On another slide: "Psychosis reported in approximately 14-40% of cases in a UK Emergency Room study." Wow, what a distortion of the truth! The 14% comes from a study of 157 phone calls to the UK's NPIS. That's 22 people. Hardly an epidemic. Meanwhile, the 40% comes from a study of 35 visitors to a Michigan ER (which is not in the UK). That's 14 people in one ER. So 36 users out of hundreds of thousands worldwide provides reliable data on which we'll base public policy? Wow. Saying this data represents "14-40%" of cases for any purpose at all is so misleading, it's practically a lie.
Synthetic mj was accidentally discovered by a compassionate Clemson professor who was looking for treatments for MS, AIDS and chemotherapy. His slide was practically booed! Wow again.
She said that most synthetic drug deaths occur after police have used restraints and tasers. Sadly, true.
She called melatonin-laced brownies “frightening” and said that “melatonin mixed with alcohol is very dangerous and can be fatal.” Zero evidence of this anywhere. Let's call that a gross exaggeration.
On Criminalizing Melatonin
According to Candy, the FDA is looking into regulating melatonin. How ridiculous! Melatonin is a harmless substance sold OTC in every drug store, superstore, grocery store and vitamin store in the US, whether brick and mortar or online.
“Melatonin is a natural, non-addicting hormone supplement that assists with sleep.” — Dr. Oz
Melatonin is not addicting, not harmful in anyway. In fact, it is believed by many experts — including the National Institute of Health — to have healing properties. No matter that melatonin is not harmful and possibly healthful, says Dr. Shulgin:
“In the name of drug control, melatonin will eventually become illegal, and it will then pass totally out of any semblance of control.”
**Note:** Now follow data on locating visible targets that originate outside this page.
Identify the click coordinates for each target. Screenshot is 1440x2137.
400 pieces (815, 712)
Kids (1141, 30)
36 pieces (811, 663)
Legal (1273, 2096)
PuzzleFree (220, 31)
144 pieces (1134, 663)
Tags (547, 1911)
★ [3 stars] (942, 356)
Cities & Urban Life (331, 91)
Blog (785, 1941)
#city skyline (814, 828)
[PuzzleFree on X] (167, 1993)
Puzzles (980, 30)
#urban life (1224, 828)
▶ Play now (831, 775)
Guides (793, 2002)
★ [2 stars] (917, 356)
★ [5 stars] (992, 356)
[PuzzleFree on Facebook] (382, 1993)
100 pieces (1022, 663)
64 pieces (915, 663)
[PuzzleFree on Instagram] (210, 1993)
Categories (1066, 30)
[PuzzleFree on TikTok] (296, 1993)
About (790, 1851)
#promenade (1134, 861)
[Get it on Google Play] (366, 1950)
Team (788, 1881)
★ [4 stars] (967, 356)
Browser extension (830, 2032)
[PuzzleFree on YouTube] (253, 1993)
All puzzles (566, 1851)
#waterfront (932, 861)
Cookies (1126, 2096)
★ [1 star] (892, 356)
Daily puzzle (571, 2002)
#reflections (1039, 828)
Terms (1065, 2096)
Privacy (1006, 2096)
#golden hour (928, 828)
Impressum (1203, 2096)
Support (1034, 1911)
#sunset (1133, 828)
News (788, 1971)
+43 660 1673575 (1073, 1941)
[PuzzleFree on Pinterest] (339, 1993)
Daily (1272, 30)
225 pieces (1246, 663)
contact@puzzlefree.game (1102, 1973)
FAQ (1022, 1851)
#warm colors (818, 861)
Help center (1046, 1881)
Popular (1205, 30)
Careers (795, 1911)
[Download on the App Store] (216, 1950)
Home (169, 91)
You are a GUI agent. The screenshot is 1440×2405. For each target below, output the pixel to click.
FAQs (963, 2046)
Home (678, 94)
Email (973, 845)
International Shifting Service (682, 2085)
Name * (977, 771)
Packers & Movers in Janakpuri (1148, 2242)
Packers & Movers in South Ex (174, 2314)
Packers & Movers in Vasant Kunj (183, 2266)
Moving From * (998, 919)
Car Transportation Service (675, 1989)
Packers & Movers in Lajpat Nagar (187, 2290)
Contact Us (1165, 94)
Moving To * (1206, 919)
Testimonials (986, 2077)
One of the goals of this seminar was to lay the groundwork for melatonin's fall from grace. Why? Either drug warriors are terribly concerned about the imagined dangers of melatonin — dangers which can be dispelled with 15 minutes of research — or, like a lot of people in today’s world, they are terribly concerned about job security.
Drug warriors need a few drugs to be illegal so they can keep their jobs. And they need you and me to be terribly frightened so we will go along with the game. I don’t doubt that most drug warriors think what they are doing is moral and righteous. When you examine the facts, however, you see it is anything but.
And Reefer?
Not a negative word said. Not one. Because it’s no longer possible to make pot out to be a menace to society.
Marijuana is not only harmless, it has medicinal qualities. The government's own studies prove this. Another government study proved that marijuana is not a gateway drug. Inconvenient truths, but you can't argue facts.
What will happen when marijuana is legalized?
Synthetic drugs will go the way of bathtub gin, of course. Why not just legalize pot? In fact, I’m wondering how synthetic mj sales are doing in Washington and Colorado these days.
The truly frightening truth is that kids a) are going to get high and b) believe they are immortal. Dangerous combo. If we cared, we’d educate them and the adults around them with facts like in the video below. Why aren’t we?
Drug Facts from A Neuroscientist:
P.S. The Botany Bay
At the end of her seminar, Candy asked if anyone had heard of The Botany Bay? A few people, me included, raised our hands. She said the Bay is “raided like monthly” and that it “writes it off as a business expense.” I would call that slander.
The Botany Bay has been raided exactly two times in the past 3 years. I suppose the $300,000 these two raids have cost the owner would be considered a business expense. Unless you call it what it was: being vandalized, stolen from, harassed and intimidated by government thugs, then being shamelessly extorted when it looks like you might get away with running a legal business.
The facts of this matter — like all the other facts in all the other matters above — can be confirmed with a quick internet search followed up with further investigation. Candy seriously needs to get her facts updated before she is allowed to lead another one of these at tax payer expense.